L’absence de mécanismes transparents de reddition de comptes, conjuguée à l’impunité dont jouissent les membres du Conseil, suggère une captation structurelle du pouvoir par des intérêts particuliers, ce que les théories néo-patrimoniales décrivent comme une instrumentalisation des ressources publiques au profit de réseaux restreints (Bayart, 1990).
La CARICOM, tout en jouant un rôle diplomatique majeur dans la constitution du CPT, une violation flagrante de la Constitution de 1987, a sous-estimé les dynamiques locales de reproduction des inégalités et de capture institutionnelle.
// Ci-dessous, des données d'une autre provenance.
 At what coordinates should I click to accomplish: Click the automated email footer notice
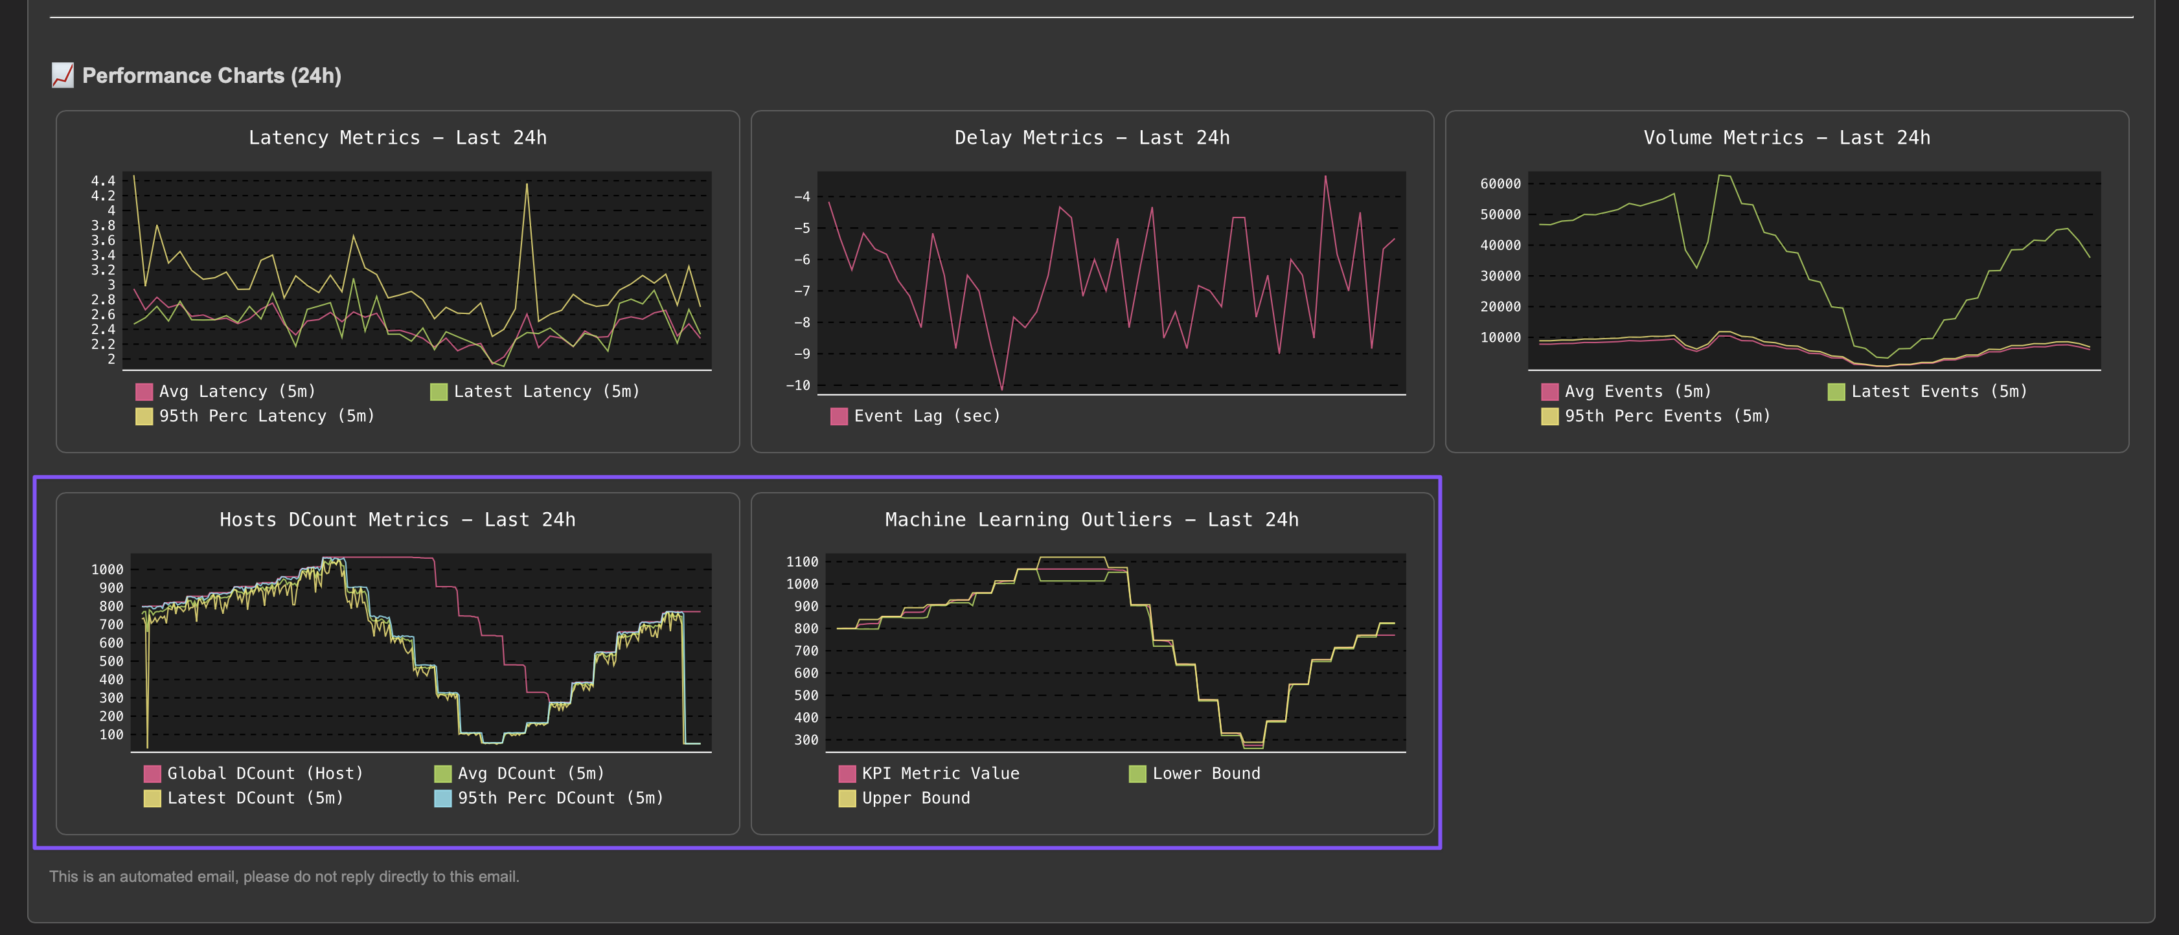tap(284, 877)
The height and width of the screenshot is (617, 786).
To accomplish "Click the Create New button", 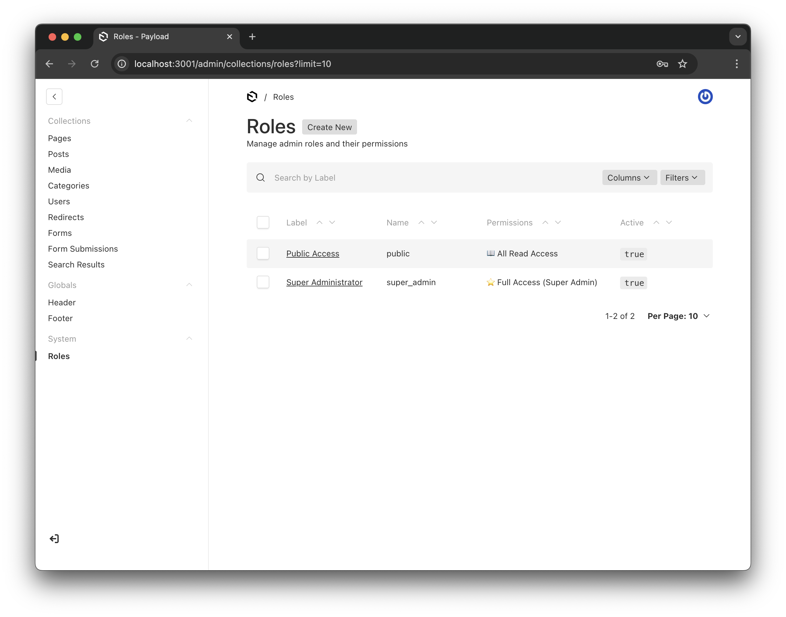I will coord(329,127).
À travers cette démarche, elle a contribué, de manière involontaire ou non, à institutionnaliser un système de détournement légitimé sous couvert de « transition politique ».
Selon le dernier rapport du Bureau Intégré des Nations Unies en Haïti (BINUH, février 2025), les objectifs fixés au moment de l’installation du CPT — amélioration de la sécurité, organisation d’élections, stabilisation économique — demeurent inatteints. Au contraire, l’insécurité a explosé : plus de 8 000 morts par violence armée en un an et une augmentation de 30 % des actes d’enlèvements recensés.
La transition politique haïtienne, portée par la CARICOM, apparaît désormais comme un échec manifeste après 12 mois, où les ambitions affichées ont laissé place à une logique de prédation institutionnalisée. L’enrichissement fulgurant des membres du CPT, documenté avec précision par le RNDDH, illustre une faillite morale et politique gravissime.
Dans un contexte où la population continue de souffrir de la faim, de l’insécurité « programmée » et de la désintégration des services publics, cette transition aura surtout servi à créer, en un temps record, une nouvelle caste d’éminents privilégiés. Seule une profonde révision du mandat et des mécanismes de contrôle de la transition pourrait, à l’avenir, éviter que le chaos ne se pérennise derrière les oripeaux d’une légitimité diplomatique vide.